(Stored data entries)
***

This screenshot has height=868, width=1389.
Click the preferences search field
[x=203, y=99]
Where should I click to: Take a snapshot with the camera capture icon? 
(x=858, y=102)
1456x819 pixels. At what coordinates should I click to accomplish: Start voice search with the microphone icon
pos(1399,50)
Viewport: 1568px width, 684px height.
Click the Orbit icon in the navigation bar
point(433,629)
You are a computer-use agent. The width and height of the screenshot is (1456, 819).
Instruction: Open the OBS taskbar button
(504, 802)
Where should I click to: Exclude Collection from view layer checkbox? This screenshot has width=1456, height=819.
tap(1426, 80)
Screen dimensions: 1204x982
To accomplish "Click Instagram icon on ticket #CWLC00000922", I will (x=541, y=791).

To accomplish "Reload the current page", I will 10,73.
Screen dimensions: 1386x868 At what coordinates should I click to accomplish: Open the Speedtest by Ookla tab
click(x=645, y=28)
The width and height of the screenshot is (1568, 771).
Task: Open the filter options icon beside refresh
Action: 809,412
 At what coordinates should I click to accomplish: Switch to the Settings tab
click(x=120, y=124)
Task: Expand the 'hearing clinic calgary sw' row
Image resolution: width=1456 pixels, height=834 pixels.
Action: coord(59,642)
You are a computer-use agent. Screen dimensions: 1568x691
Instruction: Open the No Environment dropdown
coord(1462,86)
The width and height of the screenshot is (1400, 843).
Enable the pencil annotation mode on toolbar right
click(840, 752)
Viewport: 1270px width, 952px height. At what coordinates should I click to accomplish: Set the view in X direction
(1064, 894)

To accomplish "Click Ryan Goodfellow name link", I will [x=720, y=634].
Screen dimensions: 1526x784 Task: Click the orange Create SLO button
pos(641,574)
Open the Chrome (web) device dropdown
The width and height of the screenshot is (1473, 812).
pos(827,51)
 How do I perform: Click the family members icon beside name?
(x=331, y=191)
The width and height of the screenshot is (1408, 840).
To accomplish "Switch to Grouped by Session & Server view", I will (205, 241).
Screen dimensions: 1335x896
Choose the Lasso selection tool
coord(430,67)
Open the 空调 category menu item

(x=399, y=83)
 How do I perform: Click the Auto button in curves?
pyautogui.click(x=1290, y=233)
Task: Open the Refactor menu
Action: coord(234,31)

***

### Problem to solve
Copy the lines of the entries above that mention "agent".

### Response to the exercise
You are a computer-use agent. The width and height of the screenshot is (1456, 819).
You are a computer-use agent. Screen dimensions: 1568x691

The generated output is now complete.